EXERCISE INSTRUCTIONS
Can you output these records as a numbered list with blank lines left out, covering all of them?

EXCERPTED RECORDS

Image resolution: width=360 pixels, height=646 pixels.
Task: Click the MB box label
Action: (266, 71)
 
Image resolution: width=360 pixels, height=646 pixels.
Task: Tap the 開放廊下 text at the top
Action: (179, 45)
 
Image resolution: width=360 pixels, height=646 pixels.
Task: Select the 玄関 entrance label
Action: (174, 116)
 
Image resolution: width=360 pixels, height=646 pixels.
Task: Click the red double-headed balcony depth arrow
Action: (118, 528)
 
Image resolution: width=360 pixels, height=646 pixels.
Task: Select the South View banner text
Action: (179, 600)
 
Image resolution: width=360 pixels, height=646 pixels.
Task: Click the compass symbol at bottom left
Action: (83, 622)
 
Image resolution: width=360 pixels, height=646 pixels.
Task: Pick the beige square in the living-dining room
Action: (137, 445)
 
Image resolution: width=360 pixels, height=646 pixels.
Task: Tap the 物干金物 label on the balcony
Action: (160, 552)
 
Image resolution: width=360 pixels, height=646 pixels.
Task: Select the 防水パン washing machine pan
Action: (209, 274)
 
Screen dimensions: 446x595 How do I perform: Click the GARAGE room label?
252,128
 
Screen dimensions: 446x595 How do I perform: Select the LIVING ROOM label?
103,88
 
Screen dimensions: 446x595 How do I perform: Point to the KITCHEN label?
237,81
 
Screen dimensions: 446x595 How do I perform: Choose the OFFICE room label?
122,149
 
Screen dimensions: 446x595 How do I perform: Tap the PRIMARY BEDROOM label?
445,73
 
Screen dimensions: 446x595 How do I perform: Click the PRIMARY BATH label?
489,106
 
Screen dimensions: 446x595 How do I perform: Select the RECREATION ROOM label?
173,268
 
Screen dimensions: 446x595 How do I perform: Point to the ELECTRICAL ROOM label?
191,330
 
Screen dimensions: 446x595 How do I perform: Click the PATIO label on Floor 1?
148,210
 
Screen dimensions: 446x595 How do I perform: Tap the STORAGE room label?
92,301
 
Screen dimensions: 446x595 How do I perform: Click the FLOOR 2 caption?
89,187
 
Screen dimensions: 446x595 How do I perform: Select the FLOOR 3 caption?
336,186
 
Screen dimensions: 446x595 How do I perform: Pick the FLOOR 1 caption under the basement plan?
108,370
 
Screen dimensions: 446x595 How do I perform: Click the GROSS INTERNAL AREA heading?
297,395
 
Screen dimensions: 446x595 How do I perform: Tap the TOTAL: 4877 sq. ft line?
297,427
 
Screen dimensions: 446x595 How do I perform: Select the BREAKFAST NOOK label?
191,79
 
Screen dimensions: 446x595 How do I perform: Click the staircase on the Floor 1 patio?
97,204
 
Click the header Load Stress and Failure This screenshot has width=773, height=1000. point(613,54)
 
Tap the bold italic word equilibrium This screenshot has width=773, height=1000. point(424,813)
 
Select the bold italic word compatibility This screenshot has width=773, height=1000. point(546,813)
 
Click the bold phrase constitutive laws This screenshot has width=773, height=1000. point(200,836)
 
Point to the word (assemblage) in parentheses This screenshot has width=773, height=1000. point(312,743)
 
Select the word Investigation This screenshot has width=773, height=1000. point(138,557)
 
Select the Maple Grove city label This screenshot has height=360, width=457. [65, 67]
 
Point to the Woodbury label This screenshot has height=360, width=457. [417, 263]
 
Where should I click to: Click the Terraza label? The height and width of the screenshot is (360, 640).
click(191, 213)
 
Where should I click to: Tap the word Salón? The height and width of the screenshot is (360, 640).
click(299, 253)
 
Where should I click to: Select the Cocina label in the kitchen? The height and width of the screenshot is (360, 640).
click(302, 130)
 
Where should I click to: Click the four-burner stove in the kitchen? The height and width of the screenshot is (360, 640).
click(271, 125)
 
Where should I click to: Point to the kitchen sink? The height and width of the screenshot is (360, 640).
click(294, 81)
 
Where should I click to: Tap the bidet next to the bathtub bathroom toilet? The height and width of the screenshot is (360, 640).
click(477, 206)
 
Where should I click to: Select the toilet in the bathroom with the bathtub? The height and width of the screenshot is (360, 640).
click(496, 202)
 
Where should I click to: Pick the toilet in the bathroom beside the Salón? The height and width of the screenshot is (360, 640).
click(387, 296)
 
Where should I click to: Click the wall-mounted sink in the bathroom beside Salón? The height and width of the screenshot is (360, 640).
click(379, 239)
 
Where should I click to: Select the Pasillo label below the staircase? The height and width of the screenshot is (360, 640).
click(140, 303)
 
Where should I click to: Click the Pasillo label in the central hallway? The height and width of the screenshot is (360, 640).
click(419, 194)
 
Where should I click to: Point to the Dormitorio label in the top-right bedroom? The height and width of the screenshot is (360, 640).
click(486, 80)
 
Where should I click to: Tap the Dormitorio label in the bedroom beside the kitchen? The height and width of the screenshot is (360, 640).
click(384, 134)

RESULT OF THE TASK
1. Image resolution: width=360 pixels, height=646 pixels.
2. Task: Click the MB box label
3. Action: (266, 71)
4. Image resolution: width=360 pixels, height=646 pixels.
5. Task: Tap the 開放廊下 text at the top
6. Action: (179, 45)
7. Image resolution: width=360 pixels, height=646 pixels.
8. Task: Select the 玄関 entrance label
9. Action: (174, 116)
10. Image resolution: width=360 pixels, height=646 pixels.
11. Task: Click the red double-headed balcony depth arrow
12. Action: (118, 528)
13. Image resolution: width=360 pixels, height=646 pixels.
14. Task: Select the South View banner text
15. Action: (179, 600)
16. Image resolution: width=360 pixels, height=646 pixels.
17. Task: Click the compass symbol at bottom left
18. Action: (83, 622)
19. Image resolution: width=360 pixels, height=646 pixels.
20. Task: Pick the beige square in the living-dining room
21. Action: (137, 445)
22. Image resolution: width=360 pixels, height=646 pixels.
23. Task: Tap the 物干金物 label on the balcony
24. Action: (160, 552)
25. Image resolution: width=360 pixels, height=646 pixels.
26. Task: Select the 防水パン washing machine pan
27. Action: (209, 274)
28. Screen dimensions: 446x595 How do I perform: Click the GARAGE room label?
29. 252,128
30. Screen dimensions: 446x595 How do I perform: Select the LIVING ROOM label?
31. 103,88
32. Screen dimensions: 446x595 How do I perform: Point to the KITCHEN label?
33. 237,81
34. Screen dimensions: 446x595 How do I perform: Choose the OFFICE room label?
35. 122,149
36. Screen dimensions: 446x595 How do I perform: Tap the PRIMARY BEDROOM label?
37. 445,73
38. Screen dimensions: 446x595 How do I perform: Click the PRIMARY BATH label?
39. 489,106
40. Screen dimensions: 446x595 How do I perform: Select the RECREATION ROOM label?
41. 173,268
42. Screen dimensions: 446x595 How do I perform: Point to the ELECTRICAL ROOM label?
43. 191,330
44. Screen dimensions: 446x595 How do I perform: Click the PATIO label on Floor 1?
45. 148,210
46. Screen dimensions: 446x595 How do I perform: Tap the STORAGE room label?
47. 92,301
48. Screen dimensions: 446x595 How do I perform: Click the FLOOR 2 caption?
49. 89,187
50. Screen dimensions: 446x595 How do I perform: Select the FLOOR 3 caption?
51. 336,186
52. Screen dimensions: 446x595 How do I perform: Pick the FLOOR 1 caption under the basement plan?
53. 108,370
54. Screen dimensions: 446x595 How do I perform: Click the GROSS INTERNAL AREA heading?
55. 297,395
56. Screen dimensions: 446x595 How do I perform: Tap the TOTAL: 4877 sq. ft line?
57. 297,427
58. Screen dimensions: 446x595 How do I perform: Select the BREAKFAST NOOK label?
59. 191,79
60. Screen dimensions: 446x595 How do I perform: Click the staircase on the Floor 1 patio?
61. 97,204
62. Click the header Load Stress and Failure This screenshot has width=773, height=1000. point(613,54)
63. Tap the bold italic word equilibrium This screenshot has width=773, height=1000. point(424,813)
64. Select the bold italic word compatibility This screenshot has width=773, height=1000. point(546,813)
65. Click the bold phrase constitutive laws This screenshot has width=773, height=1000. point(200,836)
66. Point to the word (assemblage) in parentheses This screenshot has width=773, height=1000. point(312,743)
67. Select the word Investigation This screenshot has width=773, height=1000. point(138,557)
68. Select the Maple Grove city label This screenshot has height=360, width=457. [65, 67]
69. Point to the Woodbury label This screenshot has height=360, width=457. [417, 263]
70. Where should I click to: Click the Terraza label? The height and width of the screenshot is (360, 640).
71. click(191, 213)
72. Where should I click to: Tap the word Salón? The height and width of the screenshot is (360, 640).
73. click(299, 253)
74. Where should I click to: Select the Cocina label in the kitchen? The height and width of the screenshot is (360, 640).
75. click(302, 130)
76. Where should I click to: Click the four-burner stove in the kitchen? The height and width of the screenshot is (360, 640).
77. click(271, 125)
78. Where should I click to: Point to the kitchen sink? The height and width of the screenshot is (360, 640).
79. click(294, 81)
80. Where should I click to: Tap the bidet next to the bathtub bathroom toilet? The height and width of the screenshot is (360, 640).
81. click(477, 206)
82. Where should I click to: Select the toilet in the bathroom with the bathtub? The height and width of the screenshot is (360, 640).
83. click(496, 202)
84. Where should I click to: Pick the toilet in the bathroom beside the Salón? The height and width of the screenshot is (360, 640).
85. click(387, 296)
86. Where should I click to: Click the wall-mounted sink in the bathroom beside Salón? The height and width of the screenshot is (360, 640).
87. click(379, 239)
88. Where should I click to: Select the Pasillo label below the staircase? The height and width of the screenshot is (360, 640).
89. click(140, 303)
90. Where should I click to: Click the Pasillo label in the central hallway? The height and width of the screenshot is (360, 640).
91. click(419, 194)
92. Where should I click to: Point to the Dormitorio label in the top-right bedroom? The height and width of the screenshot is (360, 640).
93. click(486, 80)
94. Where should I click to: Tap the Dormitorio label in the bedroom beside the kitchen? The height and width of the screenshot is (360, 640).
95. click(384, 134)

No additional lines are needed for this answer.